### [TEXT]
** begin **

Many are open to her joining the ticket because of her decades-long commitment to dismantling institutional racism, said Garza, who was among several Black women who recently signed a letter that called for a Black woman to be Biden’s vice-presidential pick and that specifically named Klobuchar as a non-starter for Black female voters, citing her record as a prosecutor.
Klobuchar (D-Minn.) said last month that in the interest of unifying Democrats, she was withdrawing from the vice-presidential vetting process, saying: “I think this is a moment to put a woman of color on the ticket.”
“Should it not come down to that, Warren would be an excellent candidate,” said Garza, founder of the Black to the Future Action Fund, who has spoken frequently with Warren about issues of race and policy. “Warren, at the very least, has done her work.”
Biden is expected to announce his decision by Aug. 1 and has pledged to choose a woman. There has never been a female vice president, and the decision is seen as one of the most consequential in modern politics.
Warren, formerly a registered Republican, said her views changed when she started “studying people who were broke.”
“My family wasn’t very political growing up,” Warren said. “But I listened and I recognized: There is privilege in not being political. When I started doing research and listening to people’s stories … the deeper I got into it, the more I started seeing the racial element of it.”
Warren was a Harvard University professor in 2007 when she first proposed the Consumer Financial Protection Bureau. She worked with President Barack Obama to create and establish the agency, which became official in 2011.
Warren talked with the country’s first Black president about the impact of the 2008 recession on Black and Latino families. She became a senator representing Massachusetts in 2012 and in 2015 was one of the earliest lawmakers to publicly declare “Black lives matter” in a speech calling for policing reforms.
During the 2020 primaries, Warren frequently addressed race. Her policies on issues including college loan debt, criminal justice reform and health care were often informed by her previous research and the women of color working on her campaign. In a notable speech after the November debate, Warren connected the story of a Black washerwoman’s strike in Atlanta at the turn of the 20th century to the current-day need for Black and White women to unite for progress.

** end **

### [WHAT THE EXERCISE ASKS]
Quote everything in the passage on Warren as a vice-presidential candidate, from "Klobuchar (D-Minn.) said" down to "in modern politics.". The records that come after this have no connection to the passage on Warren as a vice-presidential candidate.

### [EXCERPTED DATA]
** begin **

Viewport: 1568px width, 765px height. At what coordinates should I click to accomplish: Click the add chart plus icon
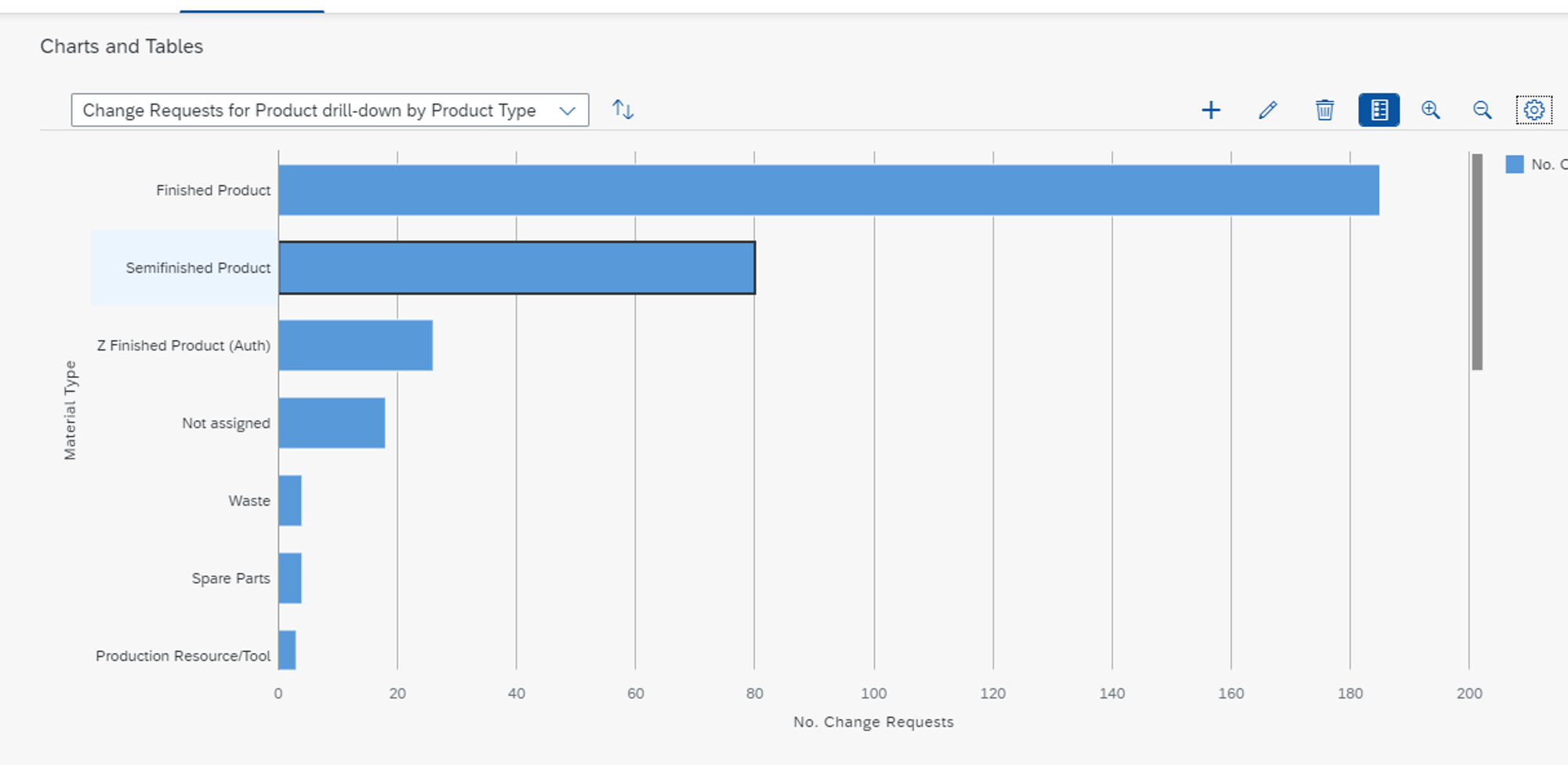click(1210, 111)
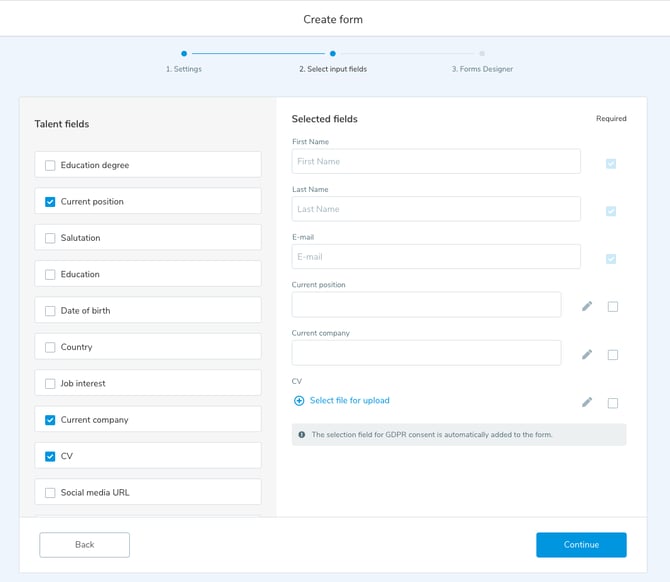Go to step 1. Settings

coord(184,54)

** end **
** begin **

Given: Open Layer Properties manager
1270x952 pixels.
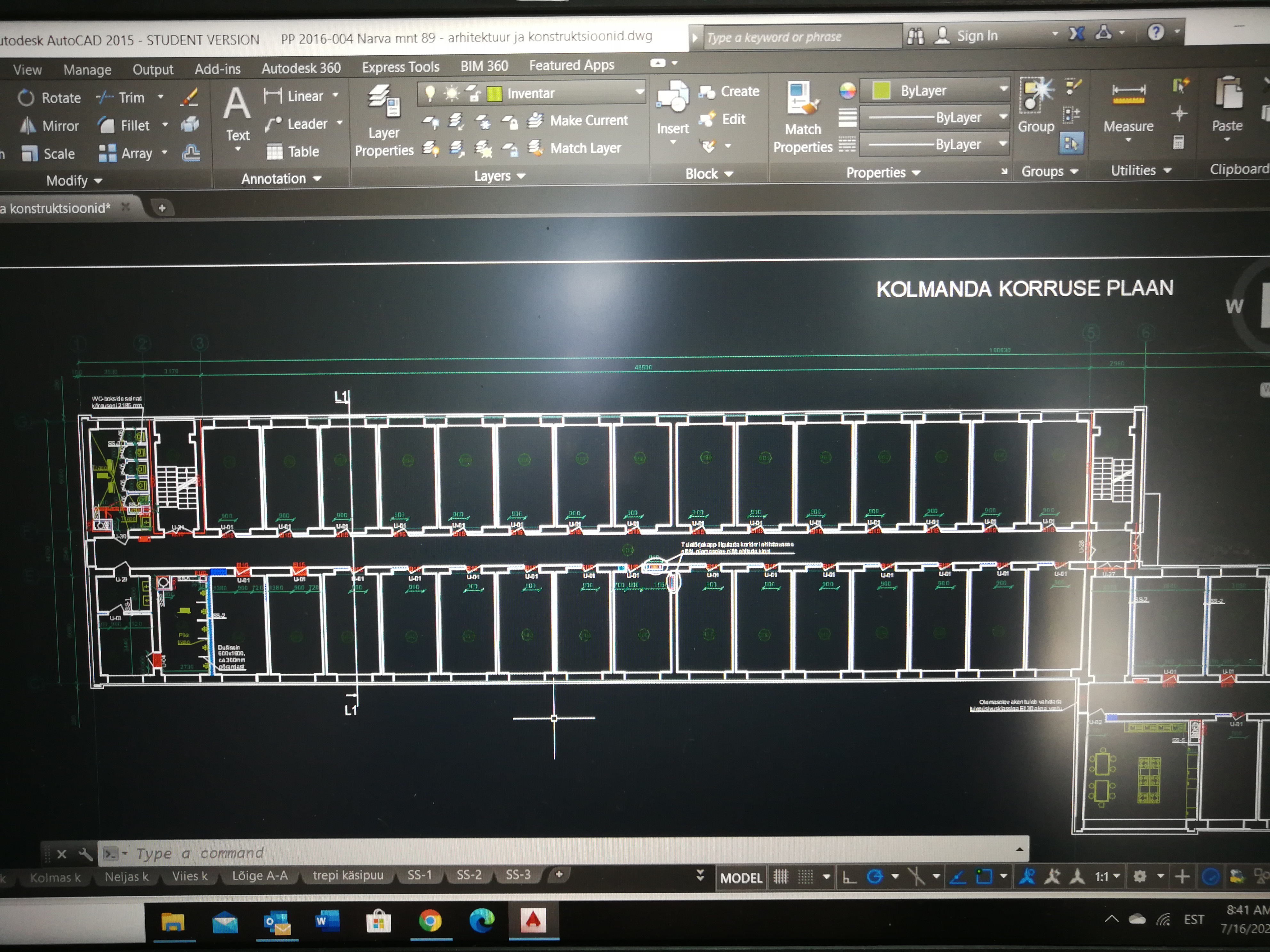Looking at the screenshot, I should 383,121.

** end **

### [REPLY TO THE EXERCISE]
Klobuchar (D-Minn.) said last month that in the interest of unifying Democrats, she was withdrawing from the vice-presidential vetting process, saying: “I think this is a moment to put a woman of color on the ticket.”
“Should it not come down to that, Warren would be an excellent candidate,” said Garza, founder of the Black to the Future Action Fund, who has spoken frequently with Warren about issues of race and policy. “Warren, at the very least, has done her work.”
Biden is expected to announce his decision by Aug. 1 and has pledged to choose a woman. There has never been a female vice president, and the decision is seen as one of the most consequential in modern politics.